Liraglutide Enhances the Activity of the ACE-2Ang(1–7)‎Mas Receptor Pathway in Lungs of Male Pups from Food-Restricted Mothers and Prevents the Reduction of SP-A

Abstract EN

In utero growth restriction and being born small for gestational age are risk factors for respiratory morbidity.

IUGR (in utero growth retardation) is associated to overall reduction in lung weight, surfactant content and activity, impaired maturation of the alveolar type II cells, and decreased alveolar formation.

The renin-angiotensin system (RAS) may be a key target underlying pathophysiological lung alterations.
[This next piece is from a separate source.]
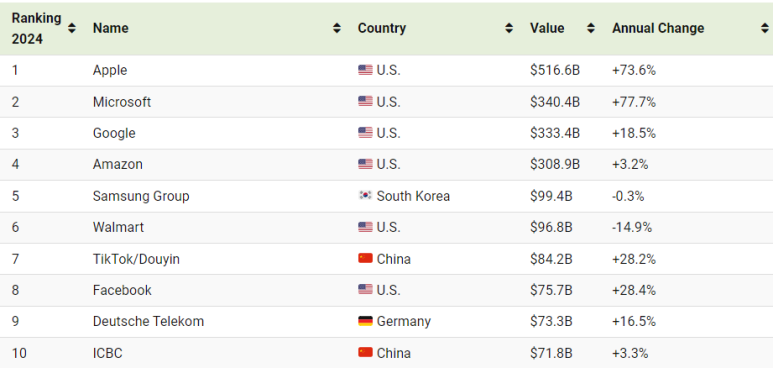Image resolution: width=773 pixels, height=368 pixels.
Task: Select the Microsoft name cell
Action: 122,102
GLP-1 and agonists of its receptor modulate the expression levels of different components of RAS and also are very important for lung maturation and the production of surfactant proteins.

The aim of this study was to elucidate the effects of IUGR induced by perinatal food restriction of the mother in the lung function of pups at early stages of life (PD21) and to determine if liraglutide had any effect during gestational period.

Sprague-Dawley pregnant rats were randomly assigned to 50% food restriction (MPFR) or ad libitum control (CT) groups at day of pregnancy 12 (GD12).

From GD14 to parturition, pregnant MPFR and CT rats were treated with liraglutide or vehicle.

At postnatal day 21 and before weaning, 20 CT and 20 FR male pups were sacrificed and lungs were analyzed by RT-PCR.

Liraglutide restored surfactant protein A (SP-A) mRNA expression in pup lungs from food-restricted mothers.

Surfactant protein B (SP-B) mRNA expression is not affected by neither IUGR nor liraglutide treatment.

Moreover, liraglutide modulated different elements of RAS, increasing angiotensin-converting enzyme 2 (ACE2) and MasR mRNA expression only in pups from food-restricted mothers (MPFR), despite food restriction had not any direct effect at this early stage.

Liraglutide also increased endothelial nitric oxide synthase (eNOS) expression in MPFR lungs, reflecting the activation of MasR by angiotensin 1–7.

In conclusion, liraglutide prevented the alteration in lung function induced by IUGR and promoted the positive effects of ACE2-Ang(1–7)-MasR in restoring lung function.